The energy industry loves its acronyms.
It’s only partially a joke that if you don’t hear a new acronym by 10 a.m., make one up and get it into circulation before lunch.
But there’s an important new acronym: CRIN (Clean Resource Innovation Network).
It has no executive director, president or staff. It has no address or letterhead. No one has a CRIN business card. You won’t find it with a Google search.
But it’s a network in the truest sense. And its challenges are significant and ambitious. Its objectives will positively reshape the way Canadians think about energy. And it will help the oil and gas sector overcome socio-political barriers that frustrate its attempts to build credibility with an increasingly disengaged and disillusioned population.
CRIN’s mandate is to do what no one has done: synchronize the diverse clean-resource innovation nodes.
CRIN can define the term “clean resources.” The notion of clean resource development too often conjures up the converse: if this is clean, something else must be dirty.
But resource cleanliness exists.
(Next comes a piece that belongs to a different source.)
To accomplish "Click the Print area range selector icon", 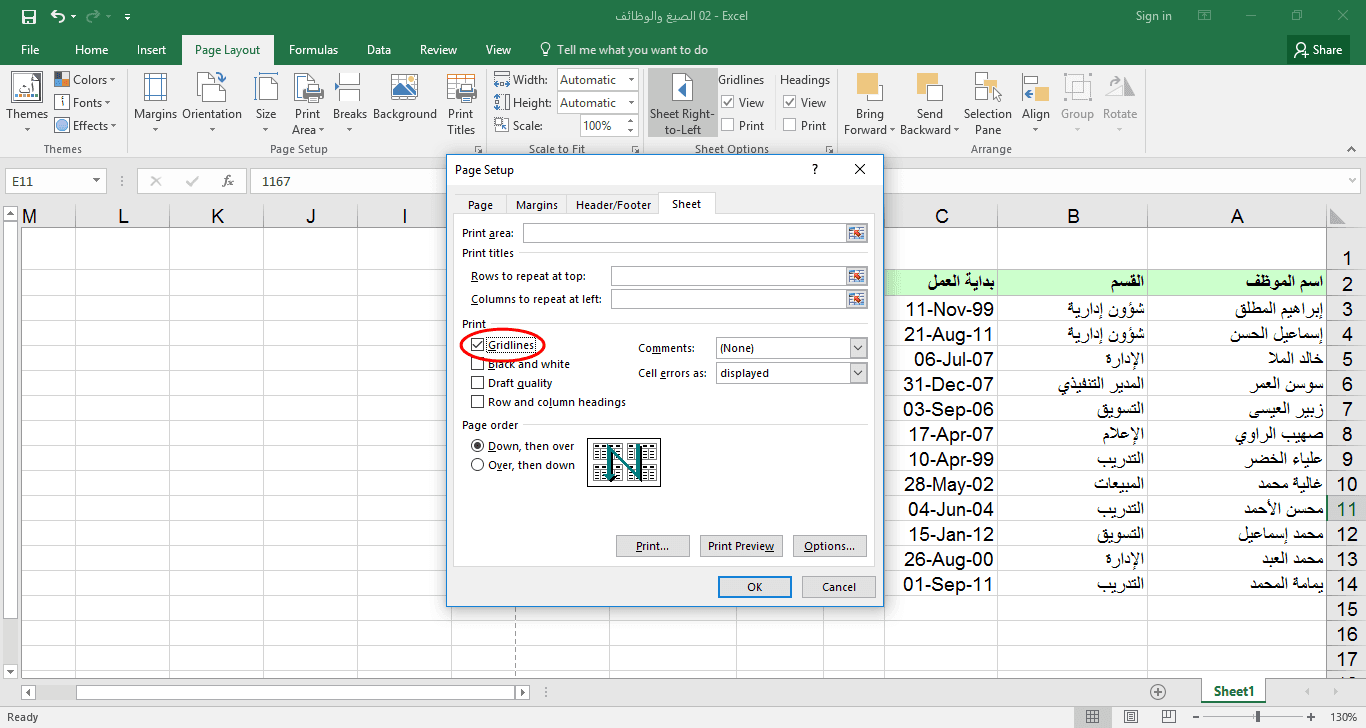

We just haven’t been very good at defining that evolving cleanliness. Being clean in energy means to be constantly moving toward ever-cleaner goals.
The proof dates back years.
The resources sector is now drilling farther and faster horizontally and directionally than ever before, with accuracy.
It’s challenging just to keep track of the oilsands innovation, from advances in hydro-transportation of bitumen to incredible achievements in thermal recovery that include enhanced solvent-based recovery and electromagnetic reservoir heating. New processes reduce emissions and produce upgraded product on site.
The hundreds of achievements add up to global leadership in ever-cleaner hydrocarbon production that positively impacts air, water and land dynamics.
So why don’t the public, politicians and activists know? Why aren’t they pointing with pride to oil and gas as an innovation system that fuels our economy and way of life? Why don’t post-secondary students consider energy careers? Why are investors often skittish about fossil fuel opportunities?
Because the industry hasn’t told the story well.
CRIN can change that. It can offer a compelling clean-energy perspective that touches on economic diversification, community building and environmental sustainability. And CRIN can make the industry more attractive to investors, as a counterbalance to the anti-oil narratives of dirty energy.
CRIN has a steering committee and various subcommittees to co-ordinate and develop its activities. The talent on those groups is drawn from Canada’s Oil Sands Innovation Alliance, Petroleum Technology Alliance Canada, Energy Futures Lab and Innovate Calgary, to name a few.
There are also leading companies (Canadian Natural Resources, Cenovus and Suncor, for example) and affiliated agencies involved.
CRIN’s network includes governments and agencies, post-secondary institutions, corporations, investors and economic development authorities. It has embraced the innovation communities that typically stay apart from legacy corporations and organizations. This creates connections between experts and technology companies looking to gain traction within Canada’s energy transition.
CRIN also deliberately seeks to avoid duplicating existing innovation efforts. Its goal is to spur innovation at a pace made possible only through leveraging existing capacity.
We know that today’s energy cleanliness is not tomorrow’s cleanliness. Nor should it be.
CRIN’s first major step is to tap into the federal government’s innovation funding announced in the March budget. Its letter of intent has been submitted, along with similar applications from other sectors. By fall, it will know if it’s successful.
If Ottawa is serious about clean energy of all types underpinning Canada’s economic future, the bureaucrats and politicians pulling the levers would do well to learn about CRIN and its potential. •
By Bill Whitelaw | Aug. 25, 2017, noon
Bill Whitelaw is president and CEO at JuneWarren-Nickle’s Energy Group.